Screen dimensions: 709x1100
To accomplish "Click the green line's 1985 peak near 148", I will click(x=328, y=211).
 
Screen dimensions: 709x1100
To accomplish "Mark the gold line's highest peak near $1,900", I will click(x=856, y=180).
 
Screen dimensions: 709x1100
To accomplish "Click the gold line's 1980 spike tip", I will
--*--
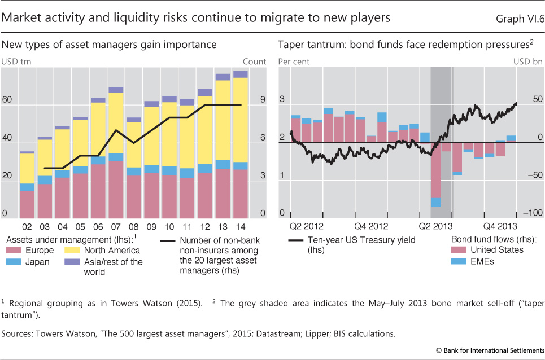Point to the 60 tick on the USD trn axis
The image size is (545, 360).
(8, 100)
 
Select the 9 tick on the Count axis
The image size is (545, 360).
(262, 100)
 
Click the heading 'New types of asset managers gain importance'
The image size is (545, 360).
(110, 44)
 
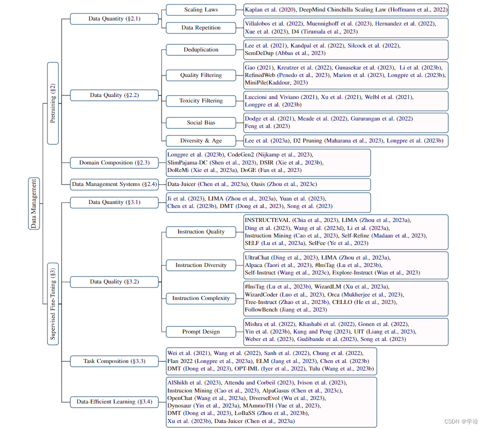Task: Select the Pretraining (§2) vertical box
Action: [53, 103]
--*--
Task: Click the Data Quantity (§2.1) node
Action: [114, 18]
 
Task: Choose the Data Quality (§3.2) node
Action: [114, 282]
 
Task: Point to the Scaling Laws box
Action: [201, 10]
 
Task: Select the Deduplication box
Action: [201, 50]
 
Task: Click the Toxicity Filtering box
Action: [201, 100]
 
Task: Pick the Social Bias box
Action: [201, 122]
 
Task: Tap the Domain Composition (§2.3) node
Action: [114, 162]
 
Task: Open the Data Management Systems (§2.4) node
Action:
--*--
**Short problem**
Write out again, word for word, the part of the items that opens with the line containing "Task: Select the Pretraining" and closes with the line containing "Action: [53, 103]", both of those lines included. Leave out the pictures.

**Final result**
Task: Select the Pretraining (§2) vertical box
Action: [53, 103]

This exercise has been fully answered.